Nonetheless, there are signs that the Saudis may at last have bitten off more than they can chew. Riyadh, for example, initially announced that Pakistan would be among the 10 Sunni-majority states participating in the anti-Houthi operation. But when Riyadh specified that Shi'ite soldiers would not be welcome, Islamabad balked.
With Shi'ites comprising as much as 20 percent of the Pakistani population, the requirement would have inflamed religious tensions and pushed the country closer to Lebanese-style civil war. While doing little to slow the Houthi advance, the nightly bombing raids have meanwhile highlighted the kingdom's inability to follow up with a land offensive. While strong in the air, the kingdom turns out to be a paper tiger where it counts, i.e. on the ground.
Indeed, Salman's recent political purge, the most sweeping in decades, may be a sign that dissatisfaction is growing in royal ranks since Prince Muqrin Bin Abdul Aziz, the chief victim, was known as a critic of the war. The more military intervention war turns into a dead end, the more dissent will intensify -- and if there's one thing Saudi Arabia's absolute autocracy can't tolerate, it's political dissent.
Finally, there is the recent arrest of 93 alleged ISIS members on charges of plotting attacks on the U.S. Embassy and other targets.
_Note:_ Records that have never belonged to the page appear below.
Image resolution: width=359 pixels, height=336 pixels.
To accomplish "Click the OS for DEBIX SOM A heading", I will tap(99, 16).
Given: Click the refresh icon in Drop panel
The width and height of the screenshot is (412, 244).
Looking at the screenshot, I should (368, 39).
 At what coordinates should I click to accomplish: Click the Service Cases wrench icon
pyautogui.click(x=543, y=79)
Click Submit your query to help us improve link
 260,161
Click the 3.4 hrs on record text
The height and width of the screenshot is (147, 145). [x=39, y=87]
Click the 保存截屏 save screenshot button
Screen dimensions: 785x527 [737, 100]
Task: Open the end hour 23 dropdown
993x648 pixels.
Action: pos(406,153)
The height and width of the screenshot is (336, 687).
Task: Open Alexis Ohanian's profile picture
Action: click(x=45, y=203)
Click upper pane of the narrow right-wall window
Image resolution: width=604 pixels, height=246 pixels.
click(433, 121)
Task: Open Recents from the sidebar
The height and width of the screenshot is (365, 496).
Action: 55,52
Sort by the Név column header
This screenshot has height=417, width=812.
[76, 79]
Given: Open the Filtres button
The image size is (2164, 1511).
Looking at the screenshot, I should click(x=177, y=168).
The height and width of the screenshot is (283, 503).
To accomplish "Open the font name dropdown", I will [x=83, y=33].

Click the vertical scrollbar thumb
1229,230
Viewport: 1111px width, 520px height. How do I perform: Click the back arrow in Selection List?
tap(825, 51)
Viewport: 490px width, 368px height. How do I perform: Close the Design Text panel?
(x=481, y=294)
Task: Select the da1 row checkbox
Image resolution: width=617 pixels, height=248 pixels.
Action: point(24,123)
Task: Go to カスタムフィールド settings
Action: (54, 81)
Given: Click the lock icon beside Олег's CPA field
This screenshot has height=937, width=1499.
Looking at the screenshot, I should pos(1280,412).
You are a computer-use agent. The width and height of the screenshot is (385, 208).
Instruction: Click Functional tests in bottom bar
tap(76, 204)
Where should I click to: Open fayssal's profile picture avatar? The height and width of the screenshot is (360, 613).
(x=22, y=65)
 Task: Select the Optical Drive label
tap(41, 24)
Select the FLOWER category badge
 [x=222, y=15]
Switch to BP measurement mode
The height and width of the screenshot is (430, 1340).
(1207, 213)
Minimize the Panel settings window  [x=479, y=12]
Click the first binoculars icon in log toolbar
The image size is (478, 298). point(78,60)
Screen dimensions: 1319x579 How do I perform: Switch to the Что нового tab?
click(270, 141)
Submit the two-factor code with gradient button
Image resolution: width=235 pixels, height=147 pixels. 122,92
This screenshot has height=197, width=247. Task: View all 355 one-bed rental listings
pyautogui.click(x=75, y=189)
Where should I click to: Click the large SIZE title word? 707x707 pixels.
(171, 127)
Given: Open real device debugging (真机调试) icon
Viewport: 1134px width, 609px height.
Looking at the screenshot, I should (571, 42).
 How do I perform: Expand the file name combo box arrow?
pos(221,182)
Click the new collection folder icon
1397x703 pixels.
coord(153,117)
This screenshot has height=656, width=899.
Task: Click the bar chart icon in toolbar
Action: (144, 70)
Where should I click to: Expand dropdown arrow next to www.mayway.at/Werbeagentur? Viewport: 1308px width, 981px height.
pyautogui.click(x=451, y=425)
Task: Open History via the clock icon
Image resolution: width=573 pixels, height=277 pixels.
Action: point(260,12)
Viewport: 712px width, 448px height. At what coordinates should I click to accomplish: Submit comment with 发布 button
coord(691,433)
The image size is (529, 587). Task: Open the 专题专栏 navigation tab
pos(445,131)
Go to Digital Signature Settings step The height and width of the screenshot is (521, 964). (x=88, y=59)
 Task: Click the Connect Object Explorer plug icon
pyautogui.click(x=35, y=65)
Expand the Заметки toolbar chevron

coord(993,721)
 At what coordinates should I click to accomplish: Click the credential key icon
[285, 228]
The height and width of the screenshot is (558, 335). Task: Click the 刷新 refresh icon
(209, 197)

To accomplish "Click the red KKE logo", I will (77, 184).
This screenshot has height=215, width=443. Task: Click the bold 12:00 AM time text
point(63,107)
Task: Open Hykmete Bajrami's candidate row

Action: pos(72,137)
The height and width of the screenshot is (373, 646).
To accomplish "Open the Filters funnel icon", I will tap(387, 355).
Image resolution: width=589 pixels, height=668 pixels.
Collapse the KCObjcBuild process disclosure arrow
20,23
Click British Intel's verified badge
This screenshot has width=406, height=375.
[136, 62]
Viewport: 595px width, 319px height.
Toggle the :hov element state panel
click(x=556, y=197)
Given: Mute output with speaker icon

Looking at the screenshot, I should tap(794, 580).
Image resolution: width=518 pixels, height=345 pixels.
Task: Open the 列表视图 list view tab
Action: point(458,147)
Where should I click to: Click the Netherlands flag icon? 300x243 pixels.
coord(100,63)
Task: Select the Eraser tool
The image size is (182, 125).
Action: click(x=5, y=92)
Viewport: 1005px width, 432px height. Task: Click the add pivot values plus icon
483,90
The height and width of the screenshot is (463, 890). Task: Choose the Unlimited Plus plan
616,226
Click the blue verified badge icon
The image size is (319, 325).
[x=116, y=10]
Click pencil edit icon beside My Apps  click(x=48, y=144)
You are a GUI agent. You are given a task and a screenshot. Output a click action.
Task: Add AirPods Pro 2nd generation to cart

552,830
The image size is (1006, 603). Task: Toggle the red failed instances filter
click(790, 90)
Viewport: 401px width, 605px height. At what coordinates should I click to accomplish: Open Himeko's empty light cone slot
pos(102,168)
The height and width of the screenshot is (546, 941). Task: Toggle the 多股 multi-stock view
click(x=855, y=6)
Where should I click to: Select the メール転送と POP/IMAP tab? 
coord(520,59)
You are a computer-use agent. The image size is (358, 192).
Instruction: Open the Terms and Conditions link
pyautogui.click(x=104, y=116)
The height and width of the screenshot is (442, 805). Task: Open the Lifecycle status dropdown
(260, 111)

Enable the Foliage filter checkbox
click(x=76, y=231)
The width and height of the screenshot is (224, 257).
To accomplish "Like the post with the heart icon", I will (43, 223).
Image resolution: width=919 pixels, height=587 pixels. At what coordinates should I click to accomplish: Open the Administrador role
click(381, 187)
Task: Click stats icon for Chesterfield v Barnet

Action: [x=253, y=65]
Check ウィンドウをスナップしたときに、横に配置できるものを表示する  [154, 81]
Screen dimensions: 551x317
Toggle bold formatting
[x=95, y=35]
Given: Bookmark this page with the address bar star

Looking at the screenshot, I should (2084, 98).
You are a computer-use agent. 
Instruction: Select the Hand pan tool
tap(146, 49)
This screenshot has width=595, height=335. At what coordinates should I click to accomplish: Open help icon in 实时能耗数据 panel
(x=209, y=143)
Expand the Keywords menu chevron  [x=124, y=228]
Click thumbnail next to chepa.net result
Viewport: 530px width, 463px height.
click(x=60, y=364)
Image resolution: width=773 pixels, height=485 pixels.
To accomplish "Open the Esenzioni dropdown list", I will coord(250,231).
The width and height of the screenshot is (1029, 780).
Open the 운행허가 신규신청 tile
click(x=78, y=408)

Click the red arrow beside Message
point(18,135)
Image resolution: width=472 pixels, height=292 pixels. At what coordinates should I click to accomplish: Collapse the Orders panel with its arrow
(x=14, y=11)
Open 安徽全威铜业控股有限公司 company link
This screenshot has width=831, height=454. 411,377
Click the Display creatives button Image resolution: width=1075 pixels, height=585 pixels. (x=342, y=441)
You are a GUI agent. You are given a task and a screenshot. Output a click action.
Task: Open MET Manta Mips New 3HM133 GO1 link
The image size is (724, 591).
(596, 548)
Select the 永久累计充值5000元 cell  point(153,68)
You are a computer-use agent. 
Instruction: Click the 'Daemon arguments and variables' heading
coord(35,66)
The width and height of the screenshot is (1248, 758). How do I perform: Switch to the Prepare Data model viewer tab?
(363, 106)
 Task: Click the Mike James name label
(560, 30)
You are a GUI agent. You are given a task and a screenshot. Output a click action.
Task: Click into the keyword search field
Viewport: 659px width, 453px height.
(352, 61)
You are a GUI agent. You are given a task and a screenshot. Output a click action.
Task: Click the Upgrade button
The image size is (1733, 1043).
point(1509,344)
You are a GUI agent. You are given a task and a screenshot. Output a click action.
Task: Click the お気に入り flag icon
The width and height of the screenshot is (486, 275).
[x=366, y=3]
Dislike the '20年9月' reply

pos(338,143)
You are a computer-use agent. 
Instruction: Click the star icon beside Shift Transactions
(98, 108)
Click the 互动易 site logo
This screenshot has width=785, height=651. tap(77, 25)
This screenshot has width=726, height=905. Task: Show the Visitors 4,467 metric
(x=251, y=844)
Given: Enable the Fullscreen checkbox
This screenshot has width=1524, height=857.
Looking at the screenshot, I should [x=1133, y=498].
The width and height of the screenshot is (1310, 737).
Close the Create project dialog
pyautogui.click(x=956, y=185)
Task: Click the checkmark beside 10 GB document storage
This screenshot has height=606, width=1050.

If the charges are true -- always a big "if" when Saudi Arabia is concerned -- then it is a sign that despite spending billions for a high-tech barrier along its northern border, the kingdom is still unable to keep ISIS out.
No matter how much it cozies up to the good Al Qaeda, it still faces trouble with the bad. With Abu Bakr al-Baghdadi promising to exterminate the kingdom's own 15-percent Shi'ite minority if he ever takes power, it is a sign of how religious extremism is thriving in an atmosphere of heated sectarianism that the House of Saud has done so much to promote.
The result is a four-way collision that has been years in the making. Struggling to hold his rickety Middle Eastern empire together while making a deal with Iran, Obama is unable to say no to the Saudi steamroller. But since he can't say no to the Saudis, he can't say no to the Saudis' partner, Al Qaeda. The U.S. finds itself back in bed with terrorists it had promised to avoid.